抽象的な表現だと感じたのか、騎士団長閣下が首を傾げた。

「私とアンリカの二人は、フレイア様の傍に付けられたのが少し早かったですが、物心着いた頃には、すでに木剣を振っていましたし、私の記憶に有る限り、物心着く前に剣術の型は一通り身に付いていましたね」

「男爵令嬢でも、そこまでか」

騎士団長閣下が愕然としている。

ウォーレス血統そのものが特殊だとは思うけど、中でもピーシス血統って本当に特殊なんだなあ。

それって、赤ちゃんが歩きはじめた頃には木剣を握らせるのかな?

剣術の修行がどういうものかを私は知らないけど、騎士団長閣下の反応を見る限り、かなり早いのだろう。

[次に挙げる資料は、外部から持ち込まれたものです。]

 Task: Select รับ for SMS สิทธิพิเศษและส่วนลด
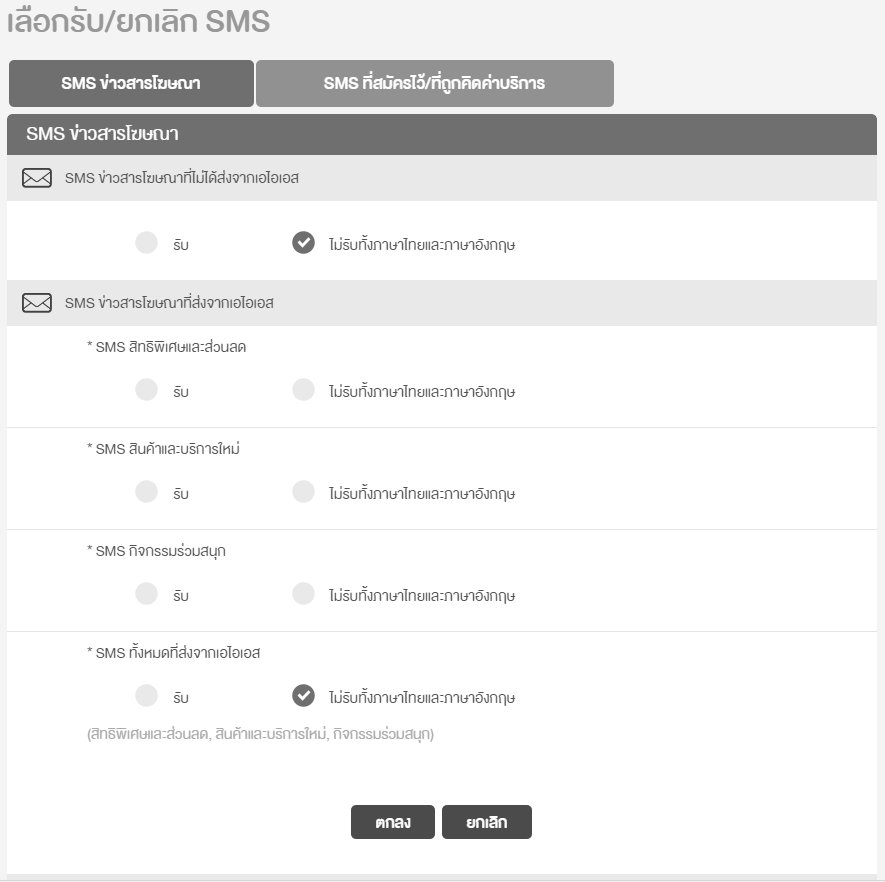146,389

市場でも子供用の玩具を見た記憶がないから、玩具として木剣を与えているのかも。

「今、ここにいる彼女たちも同様に育って、私たちが直々に仕上がりを確認した子たちですから、指折りですよ」

「エゼリア嬢。そこの彼女もか? まだ幼く見えるが」

騎士団長閣下が指したのは見た目から幼さが残るピーシーズ最年少だ。

「ナンナですか? ナンナ、幾つになったっけ?」

「もうすぐ10歳です!」

親戚の子供に歳を聞くノリのエゼリアさんに、ナンナちゃんも新兵のように答える。

「騎士団の正騎士が9歳の少女に劣るのか・・・」

目眩でもしたのか、騎士団長閣下が力無くソファーの背もたれに背中を預けた。

頭を抱える騎士団長閣下を置き去りに、カレリーヌ様はテレサへと視線を戻す。

「分かるかしら? 代わりが居ないのよ」

「そ、それは・・・」

言葉に詰まったテレサから私へと、カレリーヌ様が視線を戻して来た。